Extract ::
◇ ◇ ◇ ◇ ◇

Some of us had waited more than two hours. The production had been sold out for days after rave reviews, and would run only until Sunday, so expectations ran high. At 6:59, a minute before curtain, these hopefuls were admitted into the 99-seat theater. I was lucky to have been second in the line. As we entered, we lucky few congratulated each other for our fortitude and tenacity.
Then we watched the play and were appropriately humbled. What do we American theatergoers know of courage or perseverance?
Being Harold Pinter is the unique creation of a theater company whose members literally had to escape under cover from Belarus, the last remaining despotic dictatorship in Eastern Europe, in order to come to New York to appear in the Festival. The description of their journey— changing trucks and cars to avoid the state police— rivals any plot of the recent Bourne films. (One member of the troupe was arrested last month following massive street protests in Minsk against the rigged re-election of Aleksandr Lukashenko, the state's ruler, and jailed under inhumane conditions until New Year's Eve.)
Going underground
Since its founding in 2005 as an artistic expression of resistance, the Belarus Free Theatre has been routinely censored, persecuted and denied official registration, facilities or permission to perform. Accordingly, the company has gone underground, and has survived despite constant harassment.
Its productions are never publicized for fear of retaliation (several company members and their relatives have already lost their day jobs). Its audience members are notified by text messages and escorted by company members to secret performance sites (basements, private apartments) in Minsk or the surrounding countryside.
The company's co-founders are the playwright Nikolai Khalezin and his wife, Natalia Kolyada, a producer and human rights activist; their troupe consists of ten actors, a dramaturg and a six-person production staff. To date, the company has produced seven works and has performed to more than 5,000 people in Belarus.
"It's a company that is prepared to die for their work", says Fritzie Brown, executive director of CEC ArtsLink, the American philanthropic organization that has sponsored some of the troupe's international travel.
Solidarity from Stoppard
The Belarus Free Theatre first attracted international notice in 2007 when it performed Being Harold Pinter in Leeds, England, where the playwright was receiving an honorary doctorate from Leeds University. The company used the opportunity to disseminate information about the repressive conditions in Belarus.
Playwrights Tom Stoppard, the troupe's patron, and playwright/statesman Vaclav Havel have rallied behind them, offering solidarity and support"“ as did Pinter, before his death. Last year the company members were able to travel to London to perform several of their works at the Young Vic, where admiration for the art and for their courage grew.
And now they've come to New York with this production, providing unique insight into Pinter's work as well as transforming Pinter's plays into a cry for attention to what is happening in their own part of the world. In the process, they are establishing a model of what political theater really means.
Pinter's Nobel speech
The framing structure of the play, performed by seven actors on a bare stage, consists of the Nobel Prize speech that Harold Pinter delivered in Stockholm in 2005. It's a powerful speech, ranging from his process of writing for the stage and his sources of inspiration to a passionate indictment of U.S. foreign policy to reflections on the essence of political theater. Within the speech's framework, the company then breaks out to perform excerpts from a number of Pinter's plays, including Mountain Language, One for the Road, The Homecoming, Old Times and Ashes to Ashes.

◇ ◇ ◇ ◇ ◇

Objectives ::
- A) Sum up the review in two sentences.
- B) Repeat the part of the review between "The company's co-founders" and "troupe's international travel.", inclusive, word for word.

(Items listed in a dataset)
◇ ◇ ◇ ◇ ◇

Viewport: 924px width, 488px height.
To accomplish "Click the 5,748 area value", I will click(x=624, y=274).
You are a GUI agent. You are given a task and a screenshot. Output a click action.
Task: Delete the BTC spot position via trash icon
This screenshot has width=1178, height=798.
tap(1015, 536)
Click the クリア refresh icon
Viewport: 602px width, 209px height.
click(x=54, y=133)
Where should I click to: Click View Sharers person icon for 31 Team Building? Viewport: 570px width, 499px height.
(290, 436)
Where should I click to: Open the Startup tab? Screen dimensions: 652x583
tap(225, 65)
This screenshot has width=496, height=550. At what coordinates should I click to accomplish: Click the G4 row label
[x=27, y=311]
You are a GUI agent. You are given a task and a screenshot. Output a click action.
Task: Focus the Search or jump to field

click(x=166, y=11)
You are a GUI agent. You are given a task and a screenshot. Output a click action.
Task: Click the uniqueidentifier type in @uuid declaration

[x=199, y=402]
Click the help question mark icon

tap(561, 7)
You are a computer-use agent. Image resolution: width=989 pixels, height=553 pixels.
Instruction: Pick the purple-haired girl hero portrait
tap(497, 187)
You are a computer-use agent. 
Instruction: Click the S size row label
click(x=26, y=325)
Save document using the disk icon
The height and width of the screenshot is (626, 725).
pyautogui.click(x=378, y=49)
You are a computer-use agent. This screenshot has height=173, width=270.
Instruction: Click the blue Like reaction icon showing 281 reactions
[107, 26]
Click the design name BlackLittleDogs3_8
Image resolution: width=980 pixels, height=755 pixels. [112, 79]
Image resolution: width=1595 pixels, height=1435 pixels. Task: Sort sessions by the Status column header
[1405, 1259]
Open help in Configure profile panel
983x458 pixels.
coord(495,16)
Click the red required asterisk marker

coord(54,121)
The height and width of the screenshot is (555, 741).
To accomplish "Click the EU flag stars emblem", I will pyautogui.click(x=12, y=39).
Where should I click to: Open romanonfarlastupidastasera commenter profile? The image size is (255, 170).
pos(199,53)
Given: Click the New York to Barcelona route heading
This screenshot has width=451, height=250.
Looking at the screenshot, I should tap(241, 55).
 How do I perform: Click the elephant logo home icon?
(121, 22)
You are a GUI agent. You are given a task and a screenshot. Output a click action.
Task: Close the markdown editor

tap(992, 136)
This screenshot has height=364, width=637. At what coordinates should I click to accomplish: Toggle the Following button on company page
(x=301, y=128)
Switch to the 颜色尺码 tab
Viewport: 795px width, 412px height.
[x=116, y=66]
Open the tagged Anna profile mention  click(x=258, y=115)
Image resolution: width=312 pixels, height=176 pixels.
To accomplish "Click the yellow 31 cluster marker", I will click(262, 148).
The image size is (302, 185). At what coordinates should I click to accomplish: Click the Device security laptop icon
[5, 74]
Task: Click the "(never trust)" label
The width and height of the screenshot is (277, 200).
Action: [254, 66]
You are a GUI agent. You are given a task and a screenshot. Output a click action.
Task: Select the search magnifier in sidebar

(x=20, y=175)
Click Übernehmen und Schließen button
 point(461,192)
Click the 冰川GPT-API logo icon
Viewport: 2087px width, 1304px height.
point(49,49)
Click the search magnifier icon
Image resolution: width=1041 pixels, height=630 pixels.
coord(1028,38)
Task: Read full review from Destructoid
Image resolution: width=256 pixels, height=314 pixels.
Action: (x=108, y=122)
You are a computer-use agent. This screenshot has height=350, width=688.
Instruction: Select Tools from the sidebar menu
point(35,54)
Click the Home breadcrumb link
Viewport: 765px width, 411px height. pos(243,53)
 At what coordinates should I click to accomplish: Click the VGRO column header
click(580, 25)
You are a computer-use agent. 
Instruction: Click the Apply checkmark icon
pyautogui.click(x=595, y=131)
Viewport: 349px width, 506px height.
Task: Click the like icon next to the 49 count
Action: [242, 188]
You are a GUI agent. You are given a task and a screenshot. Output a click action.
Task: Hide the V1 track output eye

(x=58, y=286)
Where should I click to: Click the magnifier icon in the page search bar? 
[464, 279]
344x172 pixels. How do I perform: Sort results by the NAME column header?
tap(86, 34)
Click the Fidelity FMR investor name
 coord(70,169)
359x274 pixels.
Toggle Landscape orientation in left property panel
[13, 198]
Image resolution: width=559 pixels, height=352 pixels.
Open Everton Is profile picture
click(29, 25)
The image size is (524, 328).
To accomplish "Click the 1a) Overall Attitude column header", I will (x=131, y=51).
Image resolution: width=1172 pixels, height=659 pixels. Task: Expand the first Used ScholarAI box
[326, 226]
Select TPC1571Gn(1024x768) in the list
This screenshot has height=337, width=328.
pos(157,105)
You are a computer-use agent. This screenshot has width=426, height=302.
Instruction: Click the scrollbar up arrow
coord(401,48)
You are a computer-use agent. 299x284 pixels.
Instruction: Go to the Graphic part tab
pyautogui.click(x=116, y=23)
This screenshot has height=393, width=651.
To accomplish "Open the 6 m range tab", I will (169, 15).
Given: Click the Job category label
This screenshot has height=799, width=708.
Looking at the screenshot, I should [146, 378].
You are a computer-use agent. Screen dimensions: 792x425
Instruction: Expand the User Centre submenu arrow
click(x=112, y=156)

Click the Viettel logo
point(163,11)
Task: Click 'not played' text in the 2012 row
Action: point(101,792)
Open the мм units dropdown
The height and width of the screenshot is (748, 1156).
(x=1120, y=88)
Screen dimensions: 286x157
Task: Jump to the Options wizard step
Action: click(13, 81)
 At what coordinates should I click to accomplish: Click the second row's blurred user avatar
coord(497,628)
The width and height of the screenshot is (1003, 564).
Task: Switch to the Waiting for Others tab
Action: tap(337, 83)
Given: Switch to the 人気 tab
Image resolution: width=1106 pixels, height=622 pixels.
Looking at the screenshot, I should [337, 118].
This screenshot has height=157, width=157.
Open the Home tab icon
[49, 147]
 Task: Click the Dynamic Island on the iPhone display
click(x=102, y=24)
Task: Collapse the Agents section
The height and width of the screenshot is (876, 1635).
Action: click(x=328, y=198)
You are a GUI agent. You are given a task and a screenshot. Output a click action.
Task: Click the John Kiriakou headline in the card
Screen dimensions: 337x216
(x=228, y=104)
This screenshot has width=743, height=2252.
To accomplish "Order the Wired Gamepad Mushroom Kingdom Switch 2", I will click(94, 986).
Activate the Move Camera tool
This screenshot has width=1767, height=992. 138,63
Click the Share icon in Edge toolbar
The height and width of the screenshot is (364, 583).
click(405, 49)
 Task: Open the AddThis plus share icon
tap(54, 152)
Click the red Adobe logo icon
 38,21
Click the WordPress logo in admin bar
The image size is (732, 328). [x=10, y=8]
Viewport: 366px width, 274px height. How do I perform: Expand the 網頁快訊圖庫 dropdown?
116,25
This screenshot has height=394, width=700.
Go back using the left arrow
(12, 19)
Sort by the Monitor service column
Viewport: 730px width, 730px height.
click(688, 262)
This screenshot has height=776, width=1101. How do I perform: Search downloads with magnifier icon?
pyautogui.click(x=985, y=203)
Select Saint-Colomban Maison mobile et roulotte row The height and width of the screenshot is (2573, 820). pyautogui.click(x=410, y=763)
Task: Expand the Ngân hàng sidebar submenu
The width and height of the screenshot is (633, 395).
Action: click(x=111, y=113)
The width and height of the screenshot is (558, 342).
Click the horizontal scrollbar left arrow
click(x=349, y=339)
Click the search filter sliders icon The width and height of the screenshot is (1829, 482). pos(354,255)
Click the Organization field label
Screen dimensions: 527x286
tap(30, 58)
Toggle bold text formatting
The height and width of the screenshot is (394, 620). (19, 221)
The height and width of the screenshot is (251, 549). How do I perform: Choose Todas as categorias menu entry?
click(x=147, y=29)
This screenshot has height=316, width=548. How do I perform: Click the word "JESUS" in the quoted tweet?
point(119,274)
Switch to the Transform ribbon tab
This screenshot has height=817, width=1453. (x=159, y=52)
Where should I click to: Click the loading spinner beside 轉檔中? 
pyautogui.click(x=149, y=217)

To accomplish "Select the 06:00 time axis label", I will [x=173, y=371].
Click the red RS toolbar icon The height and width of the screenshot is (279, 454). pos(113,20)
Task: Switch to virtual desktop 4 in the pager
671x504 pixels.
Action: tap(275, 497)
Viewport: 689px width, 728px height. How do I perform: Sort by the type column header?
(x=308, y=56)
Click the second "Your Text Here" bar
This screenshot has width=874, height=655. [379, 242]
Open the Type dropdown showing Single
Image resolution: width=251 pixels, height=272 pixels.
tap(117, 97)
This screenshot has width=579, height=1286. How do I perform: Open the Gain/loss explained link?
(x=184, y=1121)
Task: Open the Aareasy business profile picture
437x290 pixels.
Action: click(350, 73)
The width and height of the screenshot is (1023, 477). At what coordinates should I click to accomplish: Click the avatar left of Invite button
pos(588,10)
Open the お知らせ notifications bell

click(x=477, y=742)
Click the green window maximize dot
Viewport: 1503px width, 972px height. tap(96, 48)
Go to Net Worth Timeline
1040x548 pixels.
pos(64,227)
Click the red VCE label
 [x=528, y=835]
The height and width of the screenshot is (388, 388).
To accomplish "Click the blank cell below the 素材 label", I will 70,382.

◇ ◇ ◇ ◇ ◇

Exercise responses ::
- A) The Belarus Free Theatre, founded in 2005 and since then censored and persecuted in Belarus, escaped the country to come to New York and perform Being Harold Pinter at the Festival, where the production sold out. The play sets excerpts from several Pinter plays within the framework of his 2005 Nobel Prize speech, turning his plays into a cry for attention to what is happening in their part of the world.

- B)
The company's co-founders are the playwright Nikolai Khalezin and his wife, Natalia Kolyada, a producer and human rights activist; their troupe consists of ten actors, a dramaturg and a six-person production staff. To date, the company has produced seven works and has performed to more than 5,000 people in Belarus.
"It's a company that is prepared to die for their work", says Fritzie Brown, executive director of CEC ArtsLink, the American philanthropic organization that has sponsored some of the troupe's international travel.